I see what you mean. I think we are talking about slightly different approaches.
For the reasons you give I don't believe that art necessarily has to be separated from the artist. If I find something worthwhile in a work of art despite it being produced by an artist whose worldview is alien to my own then it tells me that the artist in question has an especial ability to communicate; a level of excellence in their personal artistic approach that stands above moral judgement and has to be respected no matter what. And if the price of an excellent artistic experience is temporary emotional complicity then so be it.
Graveland: of course, but at the same time no analysis of an artist and their work is complete without a good understanding of intention, context and history of that artist and their outlook re: their art.
As Lzdking suggests, it can be argued that great art can be produced by those we find morally questionable, but it depends: is something great art if you can divorce it entirely from its creator? Surely their intention and their outlook is vital to a work's constitution and worth? I can take something beautiful or thrilling from a piece of art, and I can know the creator was someone I might despise, and it works. But is it right to do such a thing, when their beauty, their thrill, their 'good', might be so alien to mine? Surely a work where the artist is more sympathetic to you is a 'better' piece of work? Is aestheticism the opposite to morality?
The Nazis are a really difficult case: German romanticism in the widest possible sense, had a lot to offer us.

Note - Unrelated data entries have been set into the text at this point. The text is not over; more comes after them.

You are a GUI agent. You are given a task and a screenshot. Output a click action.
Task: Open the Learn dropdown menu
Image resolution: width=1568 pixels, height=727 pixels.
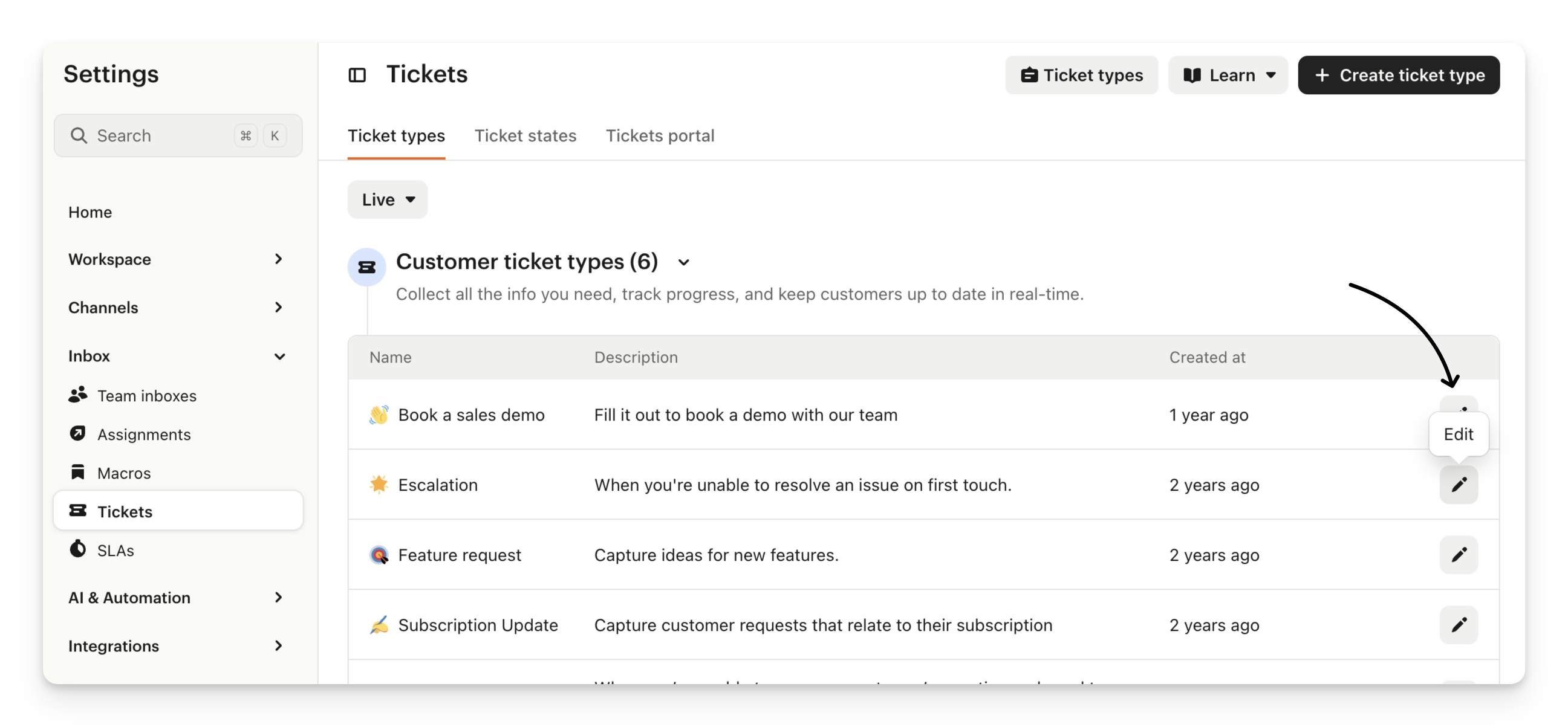click(x=1227, y=75)
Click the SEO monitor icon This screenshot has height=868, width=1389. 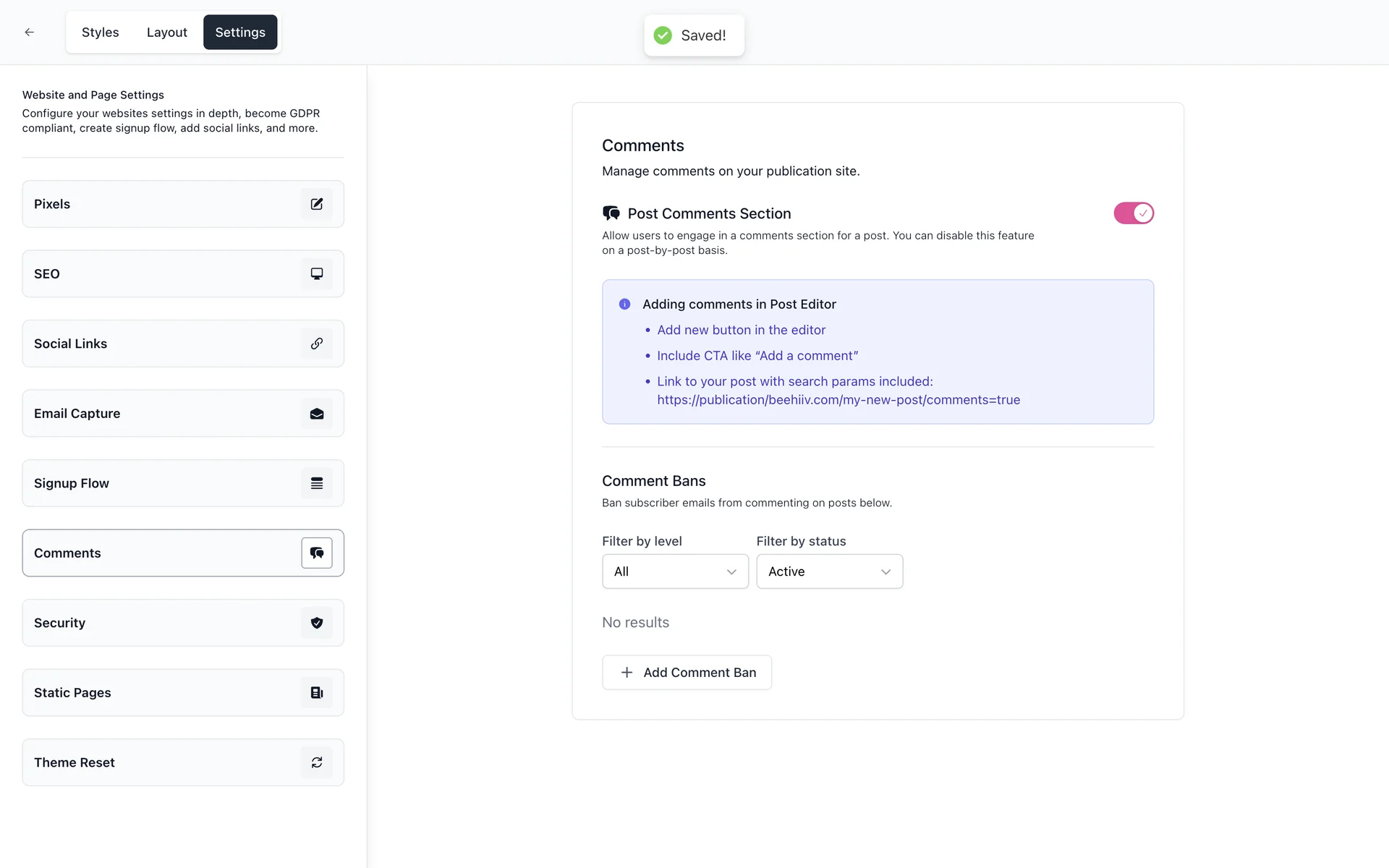[x=316, y=273]
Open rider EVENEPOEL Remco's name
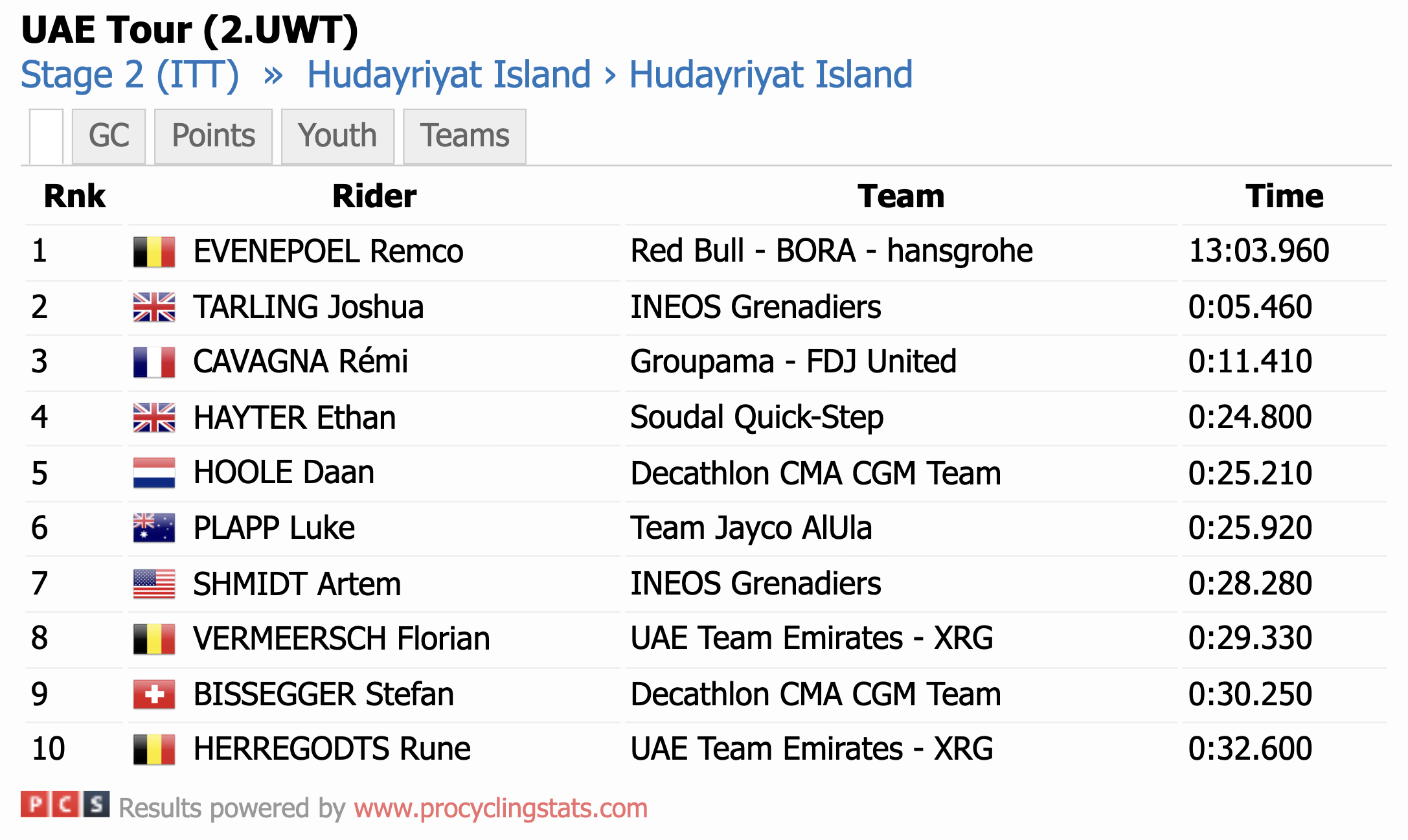Image resolution: width=1408 pixels, height=840 pixels. [x=328, y=252]
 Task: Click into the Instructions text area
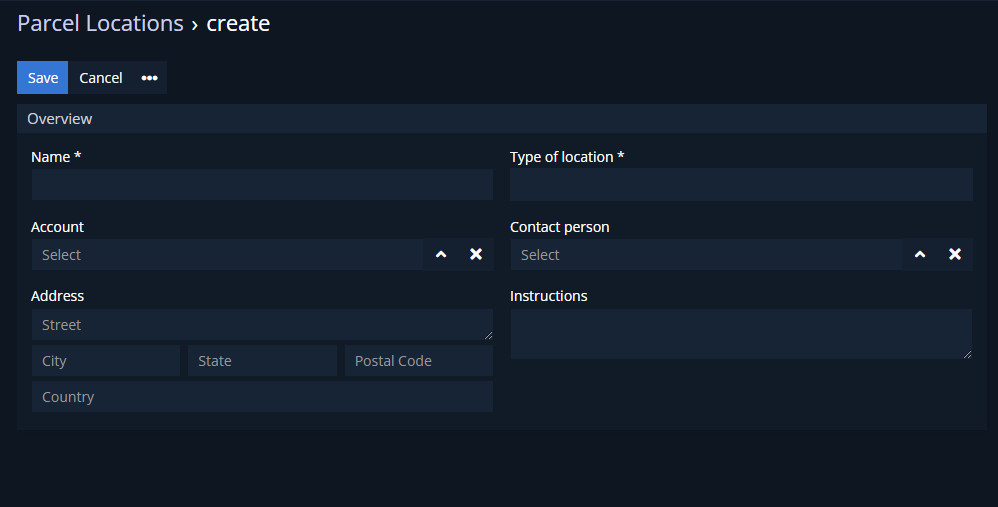[x=741, y=334]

Sadly, the Nazis used a lot of it.
I would say, however, that it's possible for an artist to admire Romanticism, folklore, mythology, willpower and the rest, without using Nazi iconography et al - if they so wished.
I've found that I seem to be able to brush aside these issues with greater ease than most. I suppose that I don't suffer through cognitive dissonance as much as some do. If I were only able to draw value from art produced by artists whose beliefs overlapped with my own then I expect I would feel existentially kitsch, so to speak.

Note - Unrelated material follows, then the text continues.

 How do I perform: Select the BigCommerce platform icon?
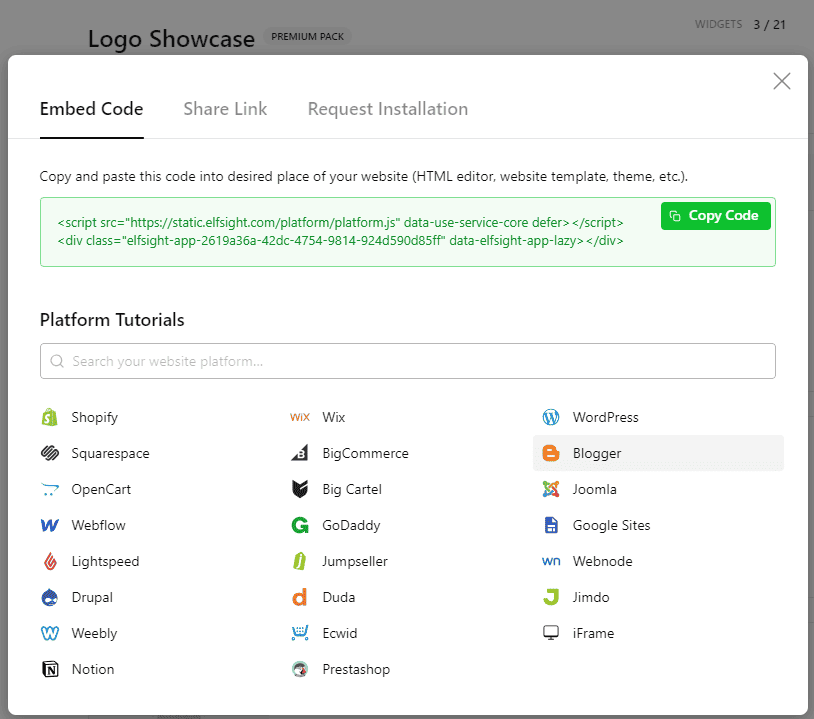[x=299, y=453]
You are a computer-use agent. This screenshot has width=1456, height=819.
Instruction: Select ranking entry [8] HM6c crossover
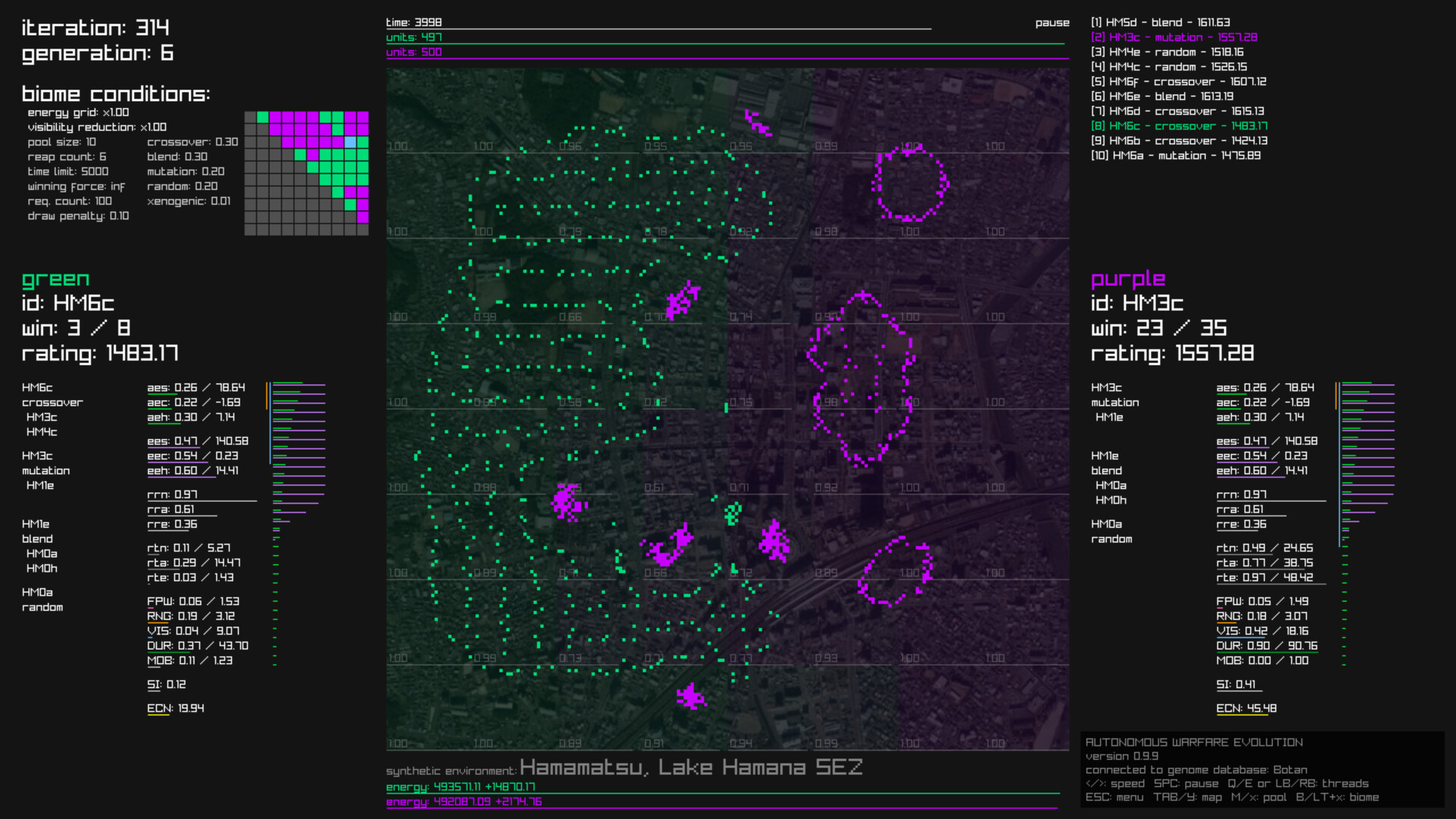click(x=1178, y=126)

You are suggesting a broader conception of difference between artist and 'consumer' (urgh). A great artist is one that makes you feel and 'see' things that you have no experience of, or little knowledge about, or, perhaps, cannot articulate at all. I quite agree with you. I like reading Arthur Koestler even though he was an absolute bastard to women. You use the word 'alien' - and that is morally neutral, to me, so I can accept it.
If, however, Koestler had been a Nazi, I wouldn't feel so happy about it - and I have qualms anyway. I think my conception focuses more on the political (in this discussion at hand: more broadly I might be closer to your opinion, perhaps). If I know someone is venerating Nazi ideals, for example, I'm not going to hop on board - I can't. I don't think the art would entice me against my will - I have never felt that happen. There has to be an emotional and/or intellectual acceptance of the art, and that is very open, very willing to give itself, but it will stop dead at anything I consider deeply immoral, and I mean immoral in the strictest terms (not Mary Whitehouse et al). If I know that Wagner, on the other hand, is not entirely sympathetic to me but has been sometimes co-opted by scum, it doesn't ruin the opening of Das Rheingold, for instance.
It's also a question of the historical meaning of art (see Socialist Realism, Nazi art. I don't think Koestler would have been as a good a [political] writer if he had been a Nazi, bla bla bla), but that's a different area.
Lzd - could you give some examples of artists you can get on with, even when you dislike much about them? I'd be interested to see, as it'd help ascertain whether we are talking from two ends of the same book, or two different books entirely!